SalesforceIQ Senior Site Reliability Engineer|
SalesforceIQ is built to power the world's customer relationships with products they love . Our relationship intelligence platform reimagines how sales organizations can automate their businesses by capturing and processing the millions of digital signals sent every day. Constructing delightful solutions from a sea of data and complexity is what we do. Our team moves with the speed, independence, and culture of a startup, but with the full support of a rapidly growing Fortune 500 business. We believe strongly in empowering engineers to create elegant and beautiful solutions for our customers: we push code daily, prize unique ideas, and take the time to enjoy the moments along the way.
Senior Site Reliability Engineers at SalesforceIQ are hybrid software/systems engineers who ensure that SalesforceIQ's services run smoothly and have the capacity for future growth. You will be responsible for managing our production services and will be working very closely with developers and other Ops teams to ensure reliability, scalability and performance of our cloud infrastructure.
- Develop and deliver configuration and deployment automation required for improving the functionality, availability, and manageability of our microservices using Python or Ruby and configuration automation tools such as Puppet, Chef, or Ansible.
- Build infrastructure and application monitoring by gathering application and system metrics and implement tools for recoveries.
- Troubleshoot availability/performance problems and build software-based solutions to prevent recurrences.
- Define and evangelize cloud-related optimizations and best practices to improve reliability and performance.
- Perform code reviews, evaluate implementations, and provide feedback about potential tool improvements.
- Partake in an on-call rotation alongside the engineers.
- BS in Computer Science (or equivalent experience) or equivalent practical experience.
- Minimum 4 years experience in production service troubleshooting that spans applications, systems and network.
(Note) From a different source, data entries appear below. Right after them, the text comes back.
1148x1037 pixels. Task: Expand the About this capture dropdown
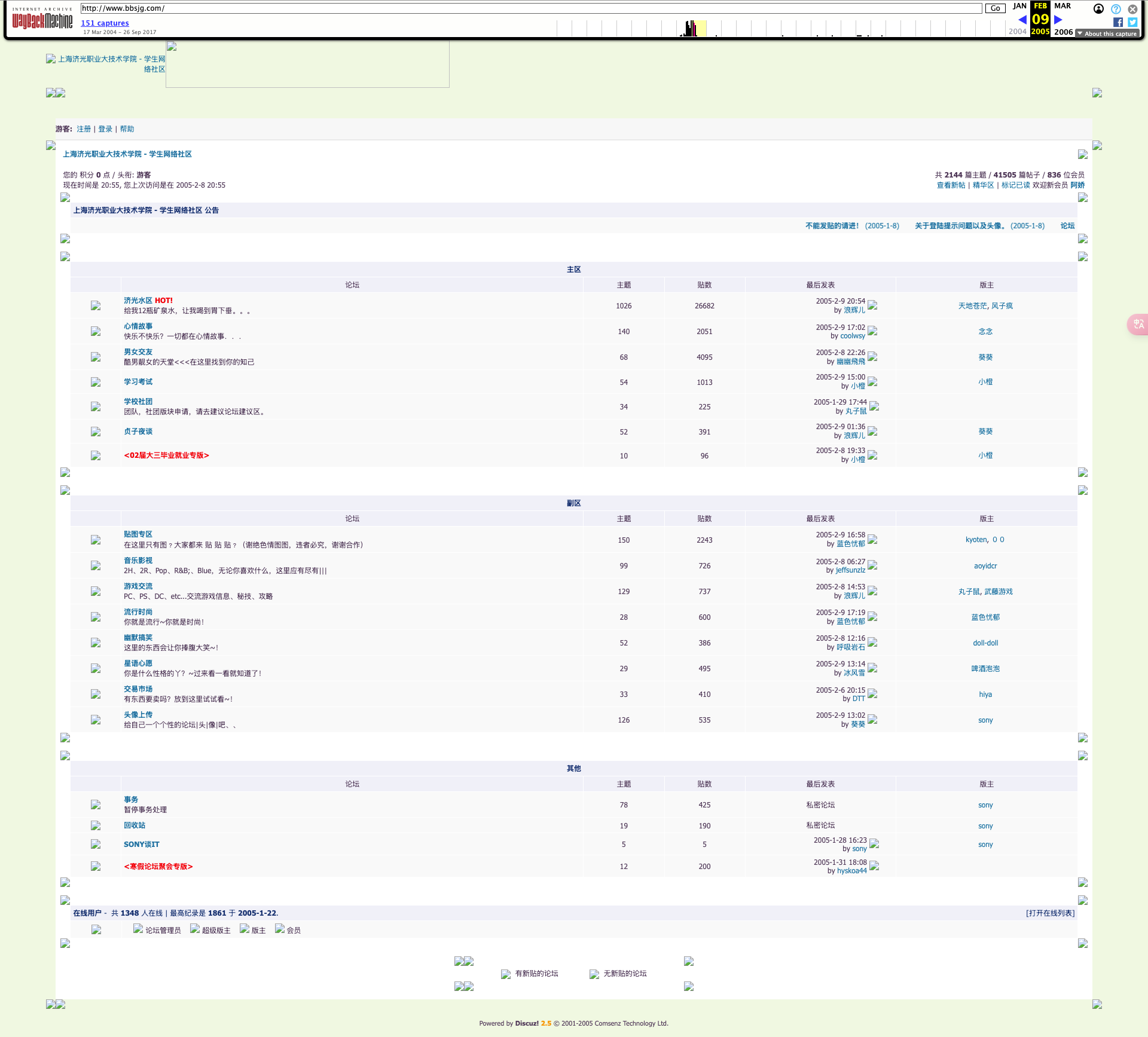1107,33
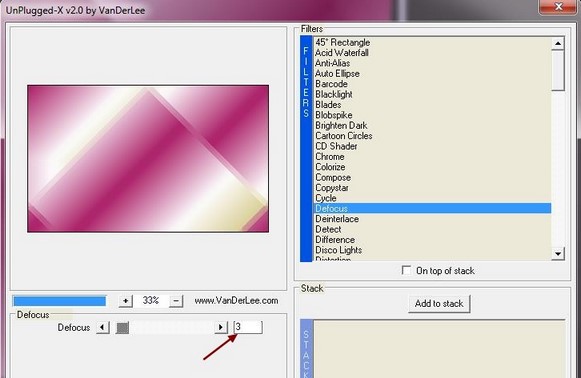Click the Defocus value input field
Screen dimensions: 581x378
[x=248, y=327]
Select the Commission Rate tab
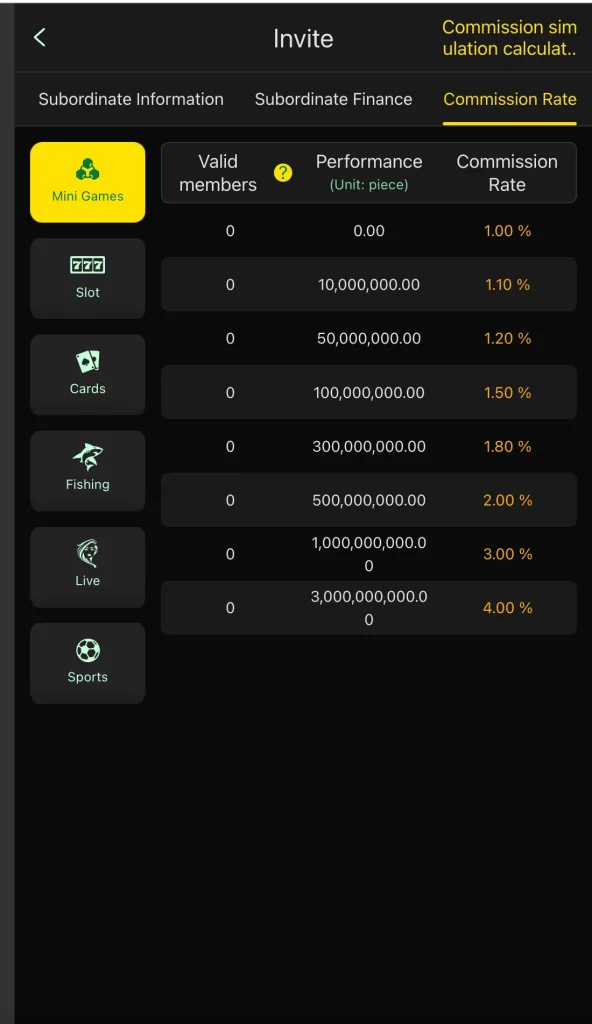This screenshot has width=592, height=1024. point(510,99)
- Experience building systems on cloud technology (AWS, GCE, Rackspace, Openstack).
- Experience with queuing/data-pipelining solutions (Kafka, Storm, Flink, Spark, Amazon Kinesis, etc).
- Configuration management experience with one or more configuration management tools such as Puppet, Chef, Ansible.
- Experience with container technologies and orchestration layers (Docker, Vagrant, Mesos, Marathon, etc).
- Demonstrated coding skills, preferably in Python, Ruby, Java.
- Demonstrable knowledge of UDP, TCP/IP, HTTP, distributed systems.
- Solid understanding of application design, including the operational trade-offs of various designs.
- Experience working in Unix/Linux operating systems and shell scripting.
- Excellent analytical skills, coupled with a strong sense of ownership, urgency, and drive.
- Ability to work independently and collaboratively with multiple partners.
- Comfortable with Agile methodologies and working within small teams.